Wednesday, December 21, 2016

Creole Cheese Ball #13CajunBites


J told his dad that this was his favorite thing on the menu. I did the cheese ball part ahead of time, but he made the topping all by himself. And that is what made the dish!

Ingredients 
  • 8 oz cream cheese, softened
  • 1 t  Cajun seasoning
  • 1 t Worcestershire sauce
  • 1/2 t garlic powder
  • 1/2 C butter
  • 1/2 C organic dark brown sugar
  • 2 t Worcestershire sauce
  • 1 t dijon mustard
  • 1-1/2 C coarsely chopped pecans

Procedure 
In a small mixing bowl, blend cream cheese, garlic powder, 1 t Worcestershire, and Cajun seasoning.
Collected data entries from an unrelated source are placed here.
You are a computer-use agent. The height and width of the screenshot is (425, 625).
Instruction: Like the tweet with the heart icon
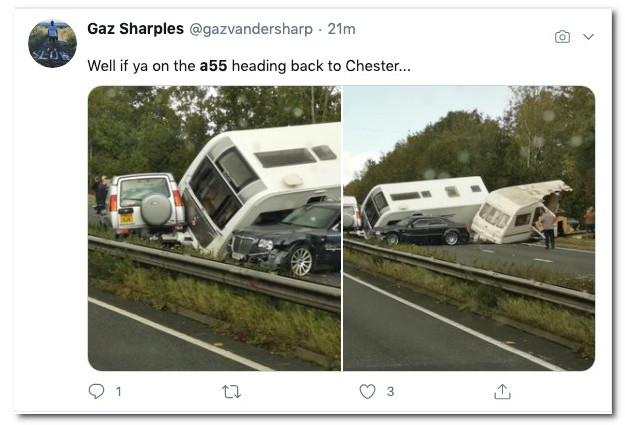point(367,391)
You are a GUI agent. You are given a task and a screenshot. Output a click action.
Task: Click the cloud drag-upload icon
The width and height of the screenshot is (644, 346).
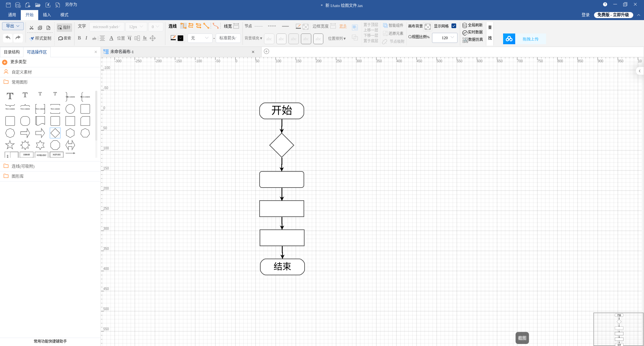point(509,39)
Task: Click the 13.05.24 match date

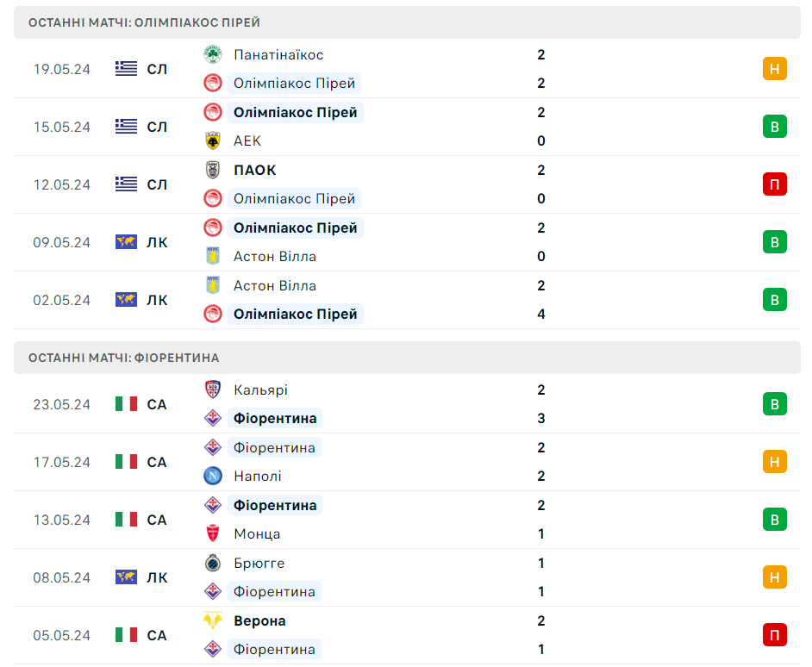Action: [62, 520]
I used a fork to fully incorporate the flavors. Shape into a 4-inch circle, about 1" thick. Place on serving plate, cover, and refrigerate until firm - at least a couple of hours.

In a skillet, melt butter over medium heat. Stir in brown sugar, Worcestershire, mustard and pecans. Cook over low heat until the sugar is dissolved and everything is bubbling.

Remove cheese ball from the fridge. Spoon pecan mixture over cheese ball. Serve with slices of bread.